佐々木)文章でツイッターに現地の様子を投稿する人も増えて来た。そうすると、そちらの方がリアリティがあるのです。未だにYouTubeで検索すると、大量に津波が襲って来る映像が残っていますけれど、あれはほぼすべて被災者が撮影したものです。そういう、自分がそこで生きて来て、目の前で起きている災害を記録して、それを発信する人たちがたくさんいる状況のなかで、まったくその土地を知らないジャーナリスト風情がノコノコあとからやって来て、「何が言えるの?」と思ったのです。

東日本大震災十周年追悼式で、標柱に一礼される天皇、皇后両陛下=2021年3月11日午後2時56分、東京都千代田区の国立劇場(代表撮影) 写真提供:産経新聞社

ジャーナリズムは当事者性を持たないと意味がない

佐々木)あれから「ジャーナリズムは、当事者性を持たないと意味がない」と考えるようになったのですけれど、やはり新聞やテレビはそこの認識が相変わらず薄いのですよね。ある種の優越感なのです。

飯田)優越感。

佐々木)「俺たちがわかっている」という。「視聴者や読者は東京や大阪にいて何も知らないけれど、俺は被災地に行ってちゃんと取材して、被災地のことをわかっているから、俺が偉いんだ」という、ある種の優越感で書いているのです。その優越感をまず突き崩さないといけないなと思いました。

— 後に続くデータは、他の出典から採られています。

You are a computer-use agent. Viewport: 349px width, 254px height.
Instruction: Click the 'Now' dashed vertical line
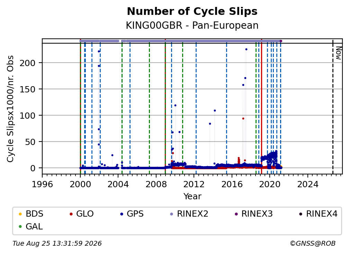333,106
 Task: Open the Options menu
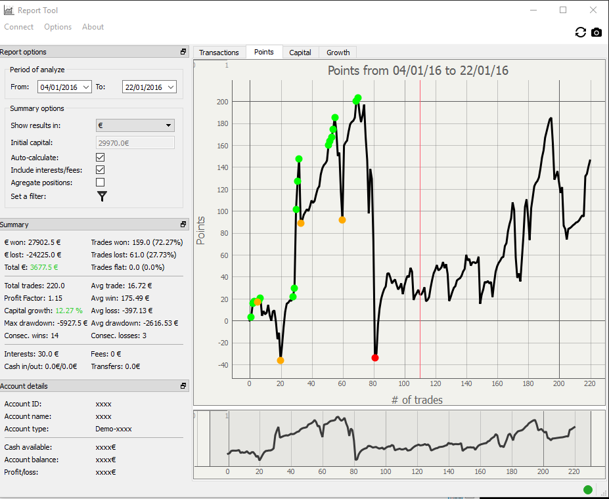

飯田)いろいろなことを想定しながら準備して取材に行きますけれど、現場に行くと、それがぶち壊される。そのときに、どう行動するかというところですかね。

2021年3月6日、道の駅なみえで意見交換をする菅総理〜出典:首相官邸HPより(https://www.kantei.go.jp/jp/99_suga/actions/202103/06fukushima.html)

実際には「美しい絆」だけではなく、被災地では物資の奪い合いもあった〜大切なリアリティ

佐々木)丹波新聞という兵庫県の地方紙が10年間、毎年、被災地に通っていろいろなことを書いて来たのですけれど。

飯田)ボランティアもされて。

佐々木)そうなのです。行って、例えば泥棒もいたり、「日本人は絆が美しい」と言うけれど、そうでもなくて、意外に避難所で物資の奪い合いが起きていたり、かなり醜いことが起きていた。「そういうリアリティを抜きにして、すべて美談のように語るのはどうなのだろう」と、自戒を込めて書かれている記者がいましたが、そういうリアリティは大事だと思うのです。すべてを美談にしてしまうと嘘ではないですか。「酷い目に遭って大変だったけれど、実は僕、逃げちゃったんだよね」とか、「ついつい人のものを盗んでしまった」という人もいると思うのですよ。そういうものも含めた上で、ありのままを受け入れるというのが大事だと思うのですけれど、そういうものを描かないのですよね。すべてを美談のなかに押し込めようとしてしまう。

飯田)いろいろな失敗があったけれど、それも全部糧にして、「次にどう命を守るか」というところにつなげるべきですね。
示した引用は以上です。